§ About this task
Would you return the lines between the one holding "领带 (85, 847)" and the one holding "pixabay.com (13, 125)", inclusive, and only those, exactly as they stand in the listing below?
----- Data under study -----
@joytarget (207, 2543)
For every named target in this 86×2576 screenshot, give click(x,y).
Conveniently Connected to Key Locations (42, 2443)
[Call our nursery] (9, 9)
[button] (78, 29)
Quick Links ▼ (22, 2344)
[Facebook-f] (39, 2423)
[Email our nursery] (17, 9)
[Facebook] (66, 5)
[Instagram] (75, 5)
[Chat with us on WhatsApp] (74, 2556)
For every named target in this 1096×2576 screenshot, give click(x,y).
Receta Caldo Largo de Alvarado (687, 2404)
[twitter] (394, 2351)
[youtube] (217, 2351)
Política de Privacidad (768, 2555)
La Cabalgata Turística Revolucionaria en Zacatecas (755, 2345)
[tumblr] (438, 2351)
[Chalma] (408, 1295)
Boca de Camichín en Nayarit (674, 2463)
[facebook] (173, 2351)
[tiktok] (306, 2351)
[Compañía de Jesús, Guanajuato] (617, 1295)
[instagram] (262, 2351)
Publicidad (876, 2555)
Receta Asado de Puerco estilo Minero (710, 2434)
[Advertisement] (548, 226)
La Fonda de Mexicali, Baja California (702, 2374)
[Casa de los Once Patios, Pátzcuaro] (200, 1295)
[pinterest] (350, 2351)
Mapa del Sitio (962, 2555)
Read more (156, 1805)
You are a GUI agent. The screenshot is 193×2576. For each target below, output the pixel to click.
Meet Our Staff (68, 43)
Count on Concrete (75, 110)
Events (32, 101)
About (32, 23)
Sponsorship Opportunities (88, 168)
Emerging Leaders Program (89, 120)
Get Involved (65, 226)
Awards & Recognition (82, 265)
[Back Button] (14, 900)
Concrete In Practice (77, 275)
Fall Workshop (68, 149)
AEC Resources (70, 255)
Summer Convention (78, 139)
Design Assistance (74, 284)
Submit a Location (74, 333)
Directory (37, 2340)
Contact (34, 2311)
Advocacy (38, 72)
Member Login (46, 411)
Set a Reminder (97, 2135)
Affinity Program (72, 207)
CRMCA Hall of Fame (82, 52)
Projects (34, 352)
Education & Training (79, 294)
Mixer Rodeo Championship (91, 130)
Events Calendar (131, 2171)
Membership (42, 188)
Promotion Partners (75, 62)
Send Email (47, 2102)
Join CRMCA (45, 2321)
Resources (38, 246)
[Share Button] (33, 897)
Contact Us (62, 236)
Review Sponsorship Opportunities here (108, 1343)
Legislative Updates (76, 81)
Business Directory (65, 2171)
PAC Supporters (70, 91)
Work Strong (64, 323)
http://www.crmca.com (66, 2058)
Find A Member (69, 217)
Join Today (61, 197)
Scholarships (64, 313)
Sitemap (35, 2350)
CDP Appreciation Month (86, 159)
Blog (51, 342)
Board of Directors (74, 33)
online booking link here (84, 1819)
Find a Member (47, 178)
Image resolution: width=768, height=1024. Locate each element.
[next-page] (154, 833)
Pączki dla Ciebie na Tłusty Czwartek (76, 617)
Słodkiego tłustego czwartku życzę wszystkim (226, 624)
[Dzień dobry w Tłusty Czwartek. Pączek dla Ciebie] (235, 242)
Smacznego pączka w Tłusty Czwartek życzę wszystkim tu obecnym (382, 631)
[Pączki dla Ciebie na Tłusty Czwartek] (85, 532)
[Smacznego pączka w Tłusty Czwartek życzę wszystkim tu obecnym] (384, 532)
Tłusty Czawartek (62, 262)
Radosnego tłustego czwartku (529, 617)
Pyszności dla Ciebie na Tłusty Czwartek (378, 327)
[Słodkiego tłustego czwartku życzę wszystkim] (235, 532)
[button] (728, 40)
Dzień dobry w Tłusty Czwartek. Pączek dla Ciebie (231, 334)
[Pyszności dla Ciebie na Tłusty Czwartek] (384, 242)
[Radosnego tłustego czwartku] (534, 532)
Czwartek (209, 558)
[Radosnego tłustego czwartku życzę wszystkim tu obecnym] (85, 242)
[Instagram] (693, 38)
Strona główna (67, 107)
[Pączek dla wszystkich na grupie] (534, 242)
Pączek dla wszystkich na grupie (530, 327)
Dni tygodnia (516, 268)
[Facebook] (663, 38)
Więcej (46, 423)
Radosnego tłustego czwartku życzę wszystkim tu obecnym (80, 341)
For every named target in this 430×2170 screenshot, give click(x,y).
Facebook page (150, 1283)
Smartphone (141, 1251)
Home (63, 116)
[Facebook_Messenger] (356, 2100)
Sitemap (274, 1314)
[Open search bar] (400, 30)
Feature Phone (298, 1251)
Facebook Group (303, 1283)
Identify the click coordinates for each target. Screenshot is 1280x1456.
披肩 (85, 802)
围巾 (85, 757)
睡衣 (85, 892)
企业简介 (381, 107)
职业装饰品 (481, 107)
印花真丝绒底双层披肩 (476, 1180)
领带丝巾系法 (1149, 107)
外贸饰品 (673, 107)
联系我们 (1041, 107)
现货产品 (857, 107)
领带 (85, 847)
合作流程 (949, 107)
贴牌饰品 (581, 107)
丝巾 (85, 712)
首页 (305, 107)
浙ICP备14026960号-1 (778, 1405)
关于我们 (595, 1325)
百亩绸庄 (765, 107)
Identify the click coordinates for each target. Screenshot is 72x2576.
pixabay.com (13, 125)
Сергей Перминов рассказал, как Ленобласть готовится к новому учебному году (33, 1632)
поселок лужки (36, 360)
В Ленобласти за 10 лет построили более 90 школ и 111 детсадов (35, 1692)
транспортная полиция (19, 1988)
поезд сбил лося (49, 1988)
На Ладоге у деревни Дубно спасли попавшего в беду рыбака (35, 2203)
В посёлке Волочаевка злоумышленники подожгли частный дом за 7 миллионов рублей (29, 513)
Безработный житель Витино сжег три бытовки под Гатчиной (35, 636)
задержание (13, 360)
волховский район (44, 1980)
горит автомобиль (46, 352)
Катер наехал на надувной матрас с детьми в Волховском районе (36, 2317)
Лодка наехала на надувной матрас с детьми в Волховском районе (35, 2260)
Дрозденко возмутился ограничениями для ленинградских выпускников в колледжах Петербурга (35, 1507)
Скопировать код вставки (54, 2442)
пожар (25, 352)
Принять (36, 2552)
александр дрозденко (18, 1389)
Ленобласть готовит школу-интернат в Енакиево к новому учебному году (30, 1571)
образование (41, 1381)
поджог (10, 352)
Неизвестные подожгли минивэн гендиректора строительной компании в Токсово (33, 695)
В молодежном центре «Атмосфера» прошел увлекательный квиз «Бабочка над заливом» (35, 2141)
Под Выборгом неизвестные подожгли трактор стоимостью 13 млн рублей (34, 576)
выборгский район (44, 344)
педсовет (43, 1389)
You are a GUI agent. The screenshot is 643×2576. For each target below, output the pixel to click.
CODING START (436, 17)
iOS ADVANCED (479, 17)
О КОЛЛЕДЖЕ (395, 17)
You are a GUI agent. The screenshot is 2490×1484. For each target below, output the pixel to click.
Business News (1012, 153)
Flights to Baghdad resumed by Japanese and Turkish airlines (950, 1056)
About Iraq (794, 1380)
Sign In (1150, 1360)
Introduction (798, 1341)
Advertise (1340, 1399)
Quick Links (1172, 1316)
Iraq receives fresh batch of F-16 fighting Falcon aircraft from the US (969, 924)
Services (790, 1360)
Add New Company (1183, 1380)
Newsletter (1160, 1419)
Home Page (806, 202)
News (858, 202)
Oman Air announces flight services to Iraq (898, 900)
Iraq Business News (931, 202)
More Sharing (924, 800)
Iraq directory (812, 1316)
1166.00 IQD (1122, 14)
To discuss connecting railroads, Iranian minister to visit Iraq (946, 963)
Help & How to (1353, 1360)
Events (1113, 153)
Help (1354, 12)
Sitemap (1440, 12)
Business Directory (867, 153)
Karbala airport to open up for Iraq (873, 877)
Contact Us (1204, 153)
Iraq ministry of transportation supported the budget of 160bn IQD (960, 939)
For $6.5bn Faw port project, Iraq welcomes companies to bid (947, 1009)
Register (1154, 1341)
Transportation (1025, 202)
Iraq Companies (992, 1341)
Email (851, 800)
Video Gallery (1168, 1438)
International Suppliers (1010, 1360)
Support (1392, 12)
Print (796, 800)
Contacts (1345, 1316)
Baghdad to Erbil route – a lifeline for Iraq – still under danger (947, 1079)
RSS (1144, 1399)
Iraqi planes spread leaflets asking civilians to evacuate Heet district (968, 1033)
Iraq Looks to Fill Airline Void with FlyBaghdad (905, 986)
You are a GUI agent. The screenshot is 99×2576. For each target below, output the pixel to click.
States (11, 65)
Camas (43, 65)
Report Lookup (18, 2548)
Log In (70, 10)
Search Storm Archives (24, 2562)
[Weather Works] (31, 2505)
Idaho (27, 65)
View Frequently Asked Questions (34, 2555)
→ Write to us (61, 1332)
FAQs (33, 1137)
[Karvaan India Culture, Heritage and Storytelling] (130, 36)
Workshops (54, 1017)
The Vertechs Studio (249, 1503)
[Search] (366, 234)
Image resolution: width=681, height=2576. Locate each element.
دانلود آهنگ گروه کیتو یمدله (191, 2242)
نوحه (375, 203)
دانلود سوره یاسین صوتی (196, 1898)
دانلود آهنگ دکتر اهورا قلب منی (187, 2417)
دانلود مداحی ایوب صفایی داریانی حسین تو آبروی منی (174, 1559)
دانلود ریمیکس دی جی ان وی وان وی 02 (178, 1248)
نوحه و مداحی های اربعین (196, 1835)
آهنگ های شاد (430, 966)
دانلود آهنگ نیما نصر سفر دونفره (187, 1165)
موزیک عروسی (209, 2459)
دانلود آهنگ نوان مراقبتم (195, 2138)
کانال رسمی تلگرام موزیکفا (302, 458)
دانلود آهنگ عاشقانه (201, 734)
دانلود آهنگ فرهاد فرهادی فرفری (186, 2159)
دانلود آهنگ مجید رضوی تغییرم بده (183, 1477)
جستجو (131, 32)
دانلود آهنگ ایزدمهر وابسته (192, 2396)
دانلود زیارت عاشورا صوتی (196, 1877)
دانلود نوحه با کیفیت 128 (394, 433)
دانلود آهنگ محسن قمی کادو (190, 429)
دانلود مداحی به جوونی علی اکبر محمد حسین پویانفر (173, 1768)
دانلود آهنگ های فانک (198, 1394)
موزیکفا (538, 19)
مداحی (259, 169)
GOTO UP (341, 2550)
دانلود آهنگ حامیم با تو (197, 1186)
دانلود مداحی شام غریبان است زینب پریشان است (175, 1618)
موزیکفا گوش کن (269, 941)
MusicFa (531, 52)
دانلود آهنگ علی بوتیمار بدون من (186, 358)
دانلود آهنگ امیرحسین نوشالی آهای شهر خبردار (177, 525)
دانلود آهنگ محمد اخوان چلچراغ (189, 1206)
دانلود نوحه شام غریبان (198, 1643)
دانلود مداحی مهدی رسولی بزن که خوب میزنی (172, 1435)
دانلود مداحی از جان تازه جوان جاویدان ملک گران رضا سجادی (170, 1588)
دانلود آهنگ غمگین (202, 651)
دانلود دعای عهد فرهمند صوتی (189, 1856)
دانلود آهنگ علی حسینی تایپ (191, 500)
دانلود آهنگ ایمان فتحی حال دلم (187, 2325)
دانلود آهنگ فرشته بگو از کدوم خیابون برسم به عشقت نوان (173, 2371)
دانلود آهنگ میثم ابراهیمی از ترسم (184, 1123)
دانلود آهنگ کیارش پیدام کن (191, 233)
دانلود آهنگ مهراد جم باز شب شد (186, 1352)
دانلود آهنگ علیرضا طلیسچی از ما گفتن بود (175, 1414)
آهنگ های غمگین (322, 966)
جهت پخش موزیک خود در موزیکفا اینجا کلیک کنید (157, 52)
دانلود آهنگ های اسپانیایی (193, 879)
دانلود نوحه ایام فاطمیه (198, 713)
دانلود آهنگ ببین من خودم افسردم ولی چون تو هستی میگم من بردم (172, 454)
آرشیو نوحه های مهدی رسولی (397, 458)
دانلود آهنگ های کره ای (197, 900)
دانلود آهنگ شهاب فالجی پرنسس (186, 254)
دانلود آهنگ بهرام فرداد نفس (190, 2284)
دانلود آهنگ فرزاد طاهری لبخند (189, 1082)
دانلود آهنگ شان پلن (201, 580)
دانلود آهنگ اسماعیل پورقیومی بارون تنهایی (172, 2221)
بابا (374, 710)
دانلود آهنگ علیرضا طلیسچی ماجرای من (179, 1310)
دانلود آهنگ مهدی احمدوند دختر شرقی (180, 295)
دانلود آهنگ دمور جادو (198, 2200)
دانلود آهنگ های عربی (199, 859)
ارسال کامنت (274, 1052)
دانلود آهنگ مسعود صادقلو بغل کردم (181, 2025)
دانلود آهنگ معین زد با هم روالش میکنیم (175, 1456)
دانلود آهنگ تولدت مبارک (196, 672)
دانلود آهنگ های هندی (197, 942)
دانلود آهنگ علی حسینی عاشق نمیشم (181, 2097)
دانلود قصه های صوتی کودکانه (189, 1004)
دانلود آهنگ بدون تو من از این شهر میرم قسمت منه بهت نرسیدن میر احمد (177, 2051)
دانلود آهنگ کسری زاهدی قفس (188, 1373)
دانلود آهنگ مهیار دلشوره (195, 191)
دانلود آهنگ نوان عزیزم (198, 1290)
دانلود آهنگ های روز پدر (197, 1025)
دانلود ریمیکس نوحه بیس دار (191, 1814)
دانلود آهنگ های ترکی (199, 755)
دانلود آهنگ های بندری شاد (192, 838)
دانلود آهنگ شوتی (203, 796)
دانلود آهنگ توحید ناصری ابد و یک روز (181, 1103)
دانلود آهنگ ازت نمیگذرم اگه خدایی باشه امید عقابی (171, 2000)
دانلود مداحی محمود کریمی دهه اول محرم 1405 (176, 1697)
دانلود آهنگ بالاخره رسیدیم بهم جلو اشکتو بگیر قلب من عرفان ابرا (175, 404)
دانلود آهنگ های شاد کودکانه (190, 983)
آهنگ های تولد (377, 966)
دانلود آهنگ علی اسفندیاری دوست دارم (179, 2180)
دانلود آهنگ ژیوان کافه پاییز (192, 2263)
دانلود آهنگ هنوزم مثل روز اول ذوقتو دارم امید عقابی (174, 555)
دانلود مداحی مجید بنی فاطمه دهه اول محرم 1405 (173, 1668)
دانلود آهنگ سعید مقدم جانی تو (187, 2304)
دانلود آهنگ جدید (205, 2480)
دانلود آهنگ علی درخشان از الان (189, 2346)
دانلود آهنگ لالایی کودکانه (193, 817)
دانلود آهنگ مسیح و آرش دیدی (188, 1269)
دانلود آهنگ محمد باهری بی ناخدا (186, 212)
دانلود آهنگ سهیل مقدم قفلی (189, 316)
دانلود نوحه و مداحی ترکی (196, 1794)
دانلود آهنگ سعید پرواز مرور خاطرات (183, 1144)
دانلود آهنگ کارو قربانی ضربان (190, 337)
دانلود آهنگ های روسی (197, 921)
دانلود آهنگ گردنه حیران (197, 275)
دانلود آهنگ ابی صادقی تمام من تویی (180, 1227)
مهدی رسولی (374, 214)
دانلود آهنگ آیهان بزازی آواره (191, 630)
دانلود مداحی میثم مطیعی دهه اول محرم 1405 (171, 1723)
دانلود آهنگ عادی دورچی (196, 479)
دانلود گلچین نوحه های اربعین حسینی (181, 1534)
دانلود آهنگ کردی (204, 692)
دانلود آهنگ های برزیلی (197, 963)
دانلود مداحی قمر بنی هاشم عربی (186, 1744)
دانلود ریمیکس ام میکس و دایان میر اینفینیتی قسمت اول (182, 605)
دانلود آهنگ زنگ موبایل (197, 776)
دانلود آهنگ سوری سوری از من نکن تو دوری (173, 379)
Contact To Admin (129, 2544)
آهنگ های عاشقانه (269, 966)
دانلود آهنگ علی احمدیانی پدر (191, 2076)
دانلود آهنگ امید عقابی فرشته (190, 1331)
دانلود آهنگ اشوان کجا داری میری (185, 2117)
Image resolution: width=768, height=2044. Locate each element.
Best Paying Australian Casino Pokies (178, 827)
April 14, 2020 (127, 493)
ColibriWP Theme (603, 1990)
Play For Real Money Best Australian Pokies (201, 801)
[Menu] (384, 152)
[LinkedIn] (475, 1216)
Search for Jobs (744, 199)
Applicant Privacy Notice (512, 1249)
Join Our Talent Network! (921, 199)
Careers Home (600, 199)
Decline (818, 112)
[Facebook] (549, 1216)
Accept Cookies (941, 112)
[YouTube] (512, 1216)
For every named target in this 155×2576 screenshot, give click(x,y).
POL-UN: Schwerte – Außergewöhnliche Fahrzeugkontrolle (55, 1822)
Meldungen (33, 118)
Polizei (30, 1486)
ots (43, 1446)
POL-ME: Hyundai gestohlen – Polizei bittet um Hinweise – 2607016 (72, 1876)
-----
§ Answer
领带 (85, 847)
合作流程 (949, 107)
贴牌饰品 (581, 107)
丝巾 (85, 712)
首页 (305, 107)
浙ICP备14026960号-1 (778, 1405)
关于我们 (595, 1325)
百亩绸庄 (765, 107)
Identify the click coordinates for each target. Screenshot is 72x2576.
pixabay.com (13, 125)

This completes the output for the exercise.